Exercise details:
Copy out the data line by line exactly, from its start to the line bearing "[Instagram] (415, 347)", inclusive.

....................

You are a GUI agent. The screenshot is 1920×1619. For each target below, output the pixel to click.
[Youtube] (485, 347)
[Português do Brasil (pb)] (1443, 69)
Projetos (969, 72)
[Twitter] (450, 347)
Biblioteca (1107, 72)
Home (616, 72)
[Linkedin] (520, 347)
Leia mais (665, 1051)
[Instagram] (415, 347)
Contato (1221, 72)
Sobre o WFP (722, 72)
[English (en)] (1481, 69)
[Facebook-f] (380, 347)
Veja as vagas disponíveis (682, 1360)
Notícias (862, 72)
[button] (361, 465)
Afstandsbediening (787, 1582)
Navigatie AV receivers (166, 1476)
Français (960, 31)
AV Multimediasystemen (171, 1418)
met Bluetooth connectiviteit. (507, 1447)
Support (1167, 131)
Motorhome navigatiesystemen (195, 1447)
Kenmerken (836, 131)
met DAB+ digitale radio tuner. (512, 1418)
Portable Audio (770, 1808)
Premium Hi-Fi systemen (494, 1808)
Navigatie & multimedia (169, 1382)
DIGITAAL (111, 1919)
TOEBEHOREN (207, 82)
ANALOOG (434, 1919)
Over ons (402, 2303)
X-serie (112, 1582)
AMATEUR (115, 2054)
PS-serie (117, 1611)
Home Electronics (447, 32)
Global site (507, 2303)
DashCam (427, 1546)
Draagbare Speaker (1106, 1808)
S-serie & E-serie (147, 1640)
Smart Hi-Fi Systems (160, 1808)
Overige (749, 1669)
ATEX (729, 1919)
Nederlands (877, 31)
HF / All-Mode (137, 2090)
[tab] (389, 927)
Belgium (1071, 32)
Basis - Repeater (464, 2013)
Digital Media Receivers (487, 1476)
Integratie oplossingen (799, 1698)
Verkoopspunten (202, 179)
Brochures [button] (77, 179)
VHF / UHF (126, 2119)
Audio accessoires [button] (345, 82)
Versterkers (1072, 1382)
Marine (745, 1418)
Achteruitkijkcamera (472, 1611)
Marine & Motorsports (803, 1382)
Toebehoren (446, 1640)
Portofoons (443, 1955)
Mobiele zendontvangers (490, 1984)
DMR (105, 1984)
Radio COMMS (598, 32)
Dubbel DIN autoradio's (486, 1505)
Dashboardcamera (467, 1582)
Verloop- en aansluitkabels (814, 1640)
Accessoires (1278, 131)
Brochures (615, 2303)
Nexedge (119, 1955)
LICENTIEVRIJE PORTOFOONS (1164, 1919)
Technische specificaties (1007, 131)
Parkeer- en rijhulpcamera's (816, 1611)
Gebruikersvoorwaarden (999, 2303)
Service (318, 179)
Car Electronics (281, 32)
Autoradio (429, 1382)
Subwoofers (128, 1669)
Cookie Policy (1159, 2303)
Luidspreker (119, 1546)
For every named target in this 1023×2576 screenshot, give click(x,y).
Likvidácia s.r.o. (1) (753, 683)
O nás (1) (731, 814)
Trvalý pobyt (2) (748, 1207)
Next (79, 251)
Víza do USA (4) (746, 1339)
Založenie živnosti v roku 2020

....................

Result of the exercise:
You are a GUI agent. The screenshot is 1920×1619. For each target below, output the pixel to click.
[Youtube] (485, 347)
[Português do Brasil (pb)] (1443, 69)
Projetos (969, 72)
[Twitter] (450, 347)
Biblioteca (1107, 72)
Home (616, 72)
[Linkedin] (520, 347)
Leia mais (665, 1051)
[Instagram] (415, 347)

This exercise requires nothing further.